JOSÉ LUIS ZUBIZARRETA-EL CORREO

  • El triunfalismo con que el Gobierno presentó la operación de rescate de Kabul contrasta con las trágicas secuelas de una ocupación tan prolongada como inútil

Que le daba «vergüenza ajena», dijo Margarita Robles, ministra de Defensa, de la actitud que el líder del Partido Popular, Pablo Casado, estaba adoptando respecto de la operación de rescate del personal español y los colaboradores afganos tras la vuelta de los talibanes al Gobierno del país. Y habrá que darle la razón en el fondo de lo que dice. Tan obsesionado anda el dirigente popular con no conceder acierto alguno al Ejecutivo, que dispara contra todo lo que éste hace sin distinción de materia ni oportunidad. Hay asuntos, sin embargo, como éstos llamados de Estado o de carácter humanitario, en los que la prudencia y la moderación son virtudes obligadas. Y no atina Pablo Casado con el atropellado desempeño que realiza de su papel opositor. Es, por ello, de temer que, si alguna vez llegara a hacerse con la presidencia del Gobierno, más sería por demérito de quien la ocupe que por merecimiento propio.

Y no es que en lo del rescate el proceder del Gobierno deba librarse de crítica.

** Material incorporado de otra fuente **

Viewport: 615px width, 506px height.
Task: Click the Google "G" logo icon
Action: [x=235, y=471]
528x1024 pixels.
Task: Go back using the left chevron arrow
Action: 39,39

En absoluto. A mí también me ha causado sonrojo el modo en que el Ejecutivo ha llevado a cabo la operación o, más en concreto, la pomposidad de la que la ha rodeado. Ya aquella solemne y extemporánea comparecencia del trío formado por los presidentes del Gobierno español, de la Comisión y del Consejo europeos dio mala espina. El tono triunfalista, de eufórica alegría, con que se expresaron contrastaba de tal modo con las imágenes del desastre que estábamos viendo en la televisión, que resultaba inevitable la sospecha de que se proponían poner en marcha una maquinaria de distracción que encubriera lo que no resultaba conveniente que se viera. Es la vieja táctica de concentrar el foco en un punto, de modo que el resto quede en penumbra, si no en la más absoluta oscuridad. Las repetidas comparecencias del presidente, junto con la procesión de ministros por los centros en que se concentraban los rescatados, acabaron por confirmar la sospecha.

Con materiales tan sensibles, el éxito de la propaganda estaba asegurado

La maquinaria de propaganda manejaba además materiales tan sensibles, que su éxito estaba asegurado. Nadie con un mínimo de humanidad podía sustraerse a los sentimientos de piedad hacia quienes accedían a nuestro país huyendo del peor destino imaginable ni, mucho menos, atreverse a criticar a quienes dirigían o ejecutaban la noble operación de su rescate. Mientras sólo tuviéramos ojos para ver las desgarradoras historias y las valientes actitudes que transmitían las televisiones, no resultaba decente que nos pusiéramos a discutir sobre las causas del descalabro ni sobre los problemas que se nos vendrían encima. Pero hasta las tragedias resultan, al fin, tan efímeras como cualquiera de los sucesos que revuelven la vorágine de la actualidad. No habrían de tardar en formularse las preguntas que pretendían camuflarse. Las de cómo ha podido ocurrir la debacle y qué hacemos ahora con sus consecuencias son las primeras que ya comienzan a inquietarnos.

Por de pronto, la euforia que quería crearse por el rescate de los refugiados ha comenzado a tornarse decepción por la política de subcontrataciones que la UE parece decidida a practicar, para que los países vecinos se hagan cargo de su acogida a cambio de un puñado de euros. Y, más allá de esta cínica práctica de subcontratar la solidaridad, el llamado «nuevo orden» que está instaurándose en el mundo ha comenzado a sembrar desconcierto en las cancillerías occidentales. Lo han expresado, con tino, Ángela Merkel y, más torpemente, Joe Biden: la intervención militar no es el vehículo adecuado para exportar sistemas y valores democráticos. Y cuanto más se prolongue, peores serán los resultados. Que cada cual aguante su vela, parecen estar diciendo.

Y es que, aun cuando la humanidad comparta un mismo espacio en el mundo, los desfases temporales entre los grupos que la componen son enormes. El espacio se ha achicado con el desarrollo de los medios de comunicación y transporte, pero aún no se ha inventado el vehículo que salve las distancias que los separan en el tiempo. El recorrido temporal es intransferible. El de Occidente tuvo que atravesar dramáticos momentos hasta que la Ilustración lo situó en esta llamada modernidad. Cómo ayudar a que otros recorran el suyo, de modo que, además de compartir espacio, seamos de verdad contemporáneos en el reconocimiento de los derechos humanos universales, es la pregunta que nos toca contestar. Los intentos hasta ahora realizados se han revelado ineficaces y frustrantes.